As for the relationship among non-Hispanic whites, although having no friends is clearly worse than having the highest number of friends, there is no significant trend seen. It seems as if among non-Hispanic whites, LVM has a non-linear relationship with social isolation. However, there is no way we could either prove or disprove this because the number of friends were categorized as ordinal variables. It is possible that what matters is not so much increasing isolation but a shift in the form and type of social connection. This will require further study.
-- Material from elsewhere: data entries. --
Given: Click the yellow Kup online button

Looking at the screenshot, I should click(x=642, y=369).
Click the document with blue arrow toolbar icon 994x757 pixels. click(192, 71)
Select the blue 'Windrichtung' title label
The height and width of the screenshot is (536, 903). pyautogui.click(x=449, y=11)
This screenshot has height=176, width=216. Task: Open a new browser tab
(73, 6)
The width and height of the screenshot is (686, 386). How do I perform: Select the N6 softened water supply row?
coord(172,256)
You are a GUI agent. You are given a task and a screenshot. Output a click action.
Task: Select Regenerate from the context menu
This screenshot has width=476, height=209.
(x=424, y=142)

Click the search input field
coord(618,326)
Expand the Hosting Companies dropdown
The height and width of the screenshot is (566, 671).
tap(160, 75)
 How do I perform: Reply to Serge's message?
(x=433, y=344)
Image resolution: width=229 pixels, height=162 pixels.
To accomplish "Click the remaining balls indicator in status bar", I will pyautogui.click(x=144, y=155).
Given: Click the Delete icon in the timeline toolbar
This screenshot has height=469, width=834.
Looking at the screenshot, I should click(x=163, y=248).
Study Strengths and Limitations
A major strength of these analyses includes the use of a community based multiethnic cohort. Limitations of the study with regard to social support include the inability to capture individual participation in religious activities, senior centers, and other community-based organizations. Further, the data collected are limited in their ability to characterize the mechanisms by which social isolation impacts on left ventricular mass. Our study was cross-sectional in nature and thus causality cannot be inferred nor temporality be established. Unmeasured variables and residual confounding may account for some of the observed differences. Our interaction term was only significant when looking at Hispanics vs. non-Hispanics and not significant (p>0.20) when looking at Hispanics, whites, and blacks separately. Because of the limited number of participants in non-Hispanic race-ethnic groups and a power issue within each strata, our study was underpowered to detect statistically significant small to moderate interactions. Using values for mean left ventricular mass in those with and without social isolation and a two-sided type-I error of 0.05, the current sample had only 55% power to detect the 2.5 gm/m2.7 difference in left ventricular mass and would have much less power for within-strata analysis. Nevertheless, socially isolated Hispanics were at a significantly higher risk of increased left ventricular mass than the other groups. Lastly, our findings may not be generalizable to all Hispanics; 88% of our Hispanic sample consists of Caribbean-Hispanics from the Dominican Republic, Cuba, and Puerto Rico. Confirmation by other investigators using other Hispanic populations is required.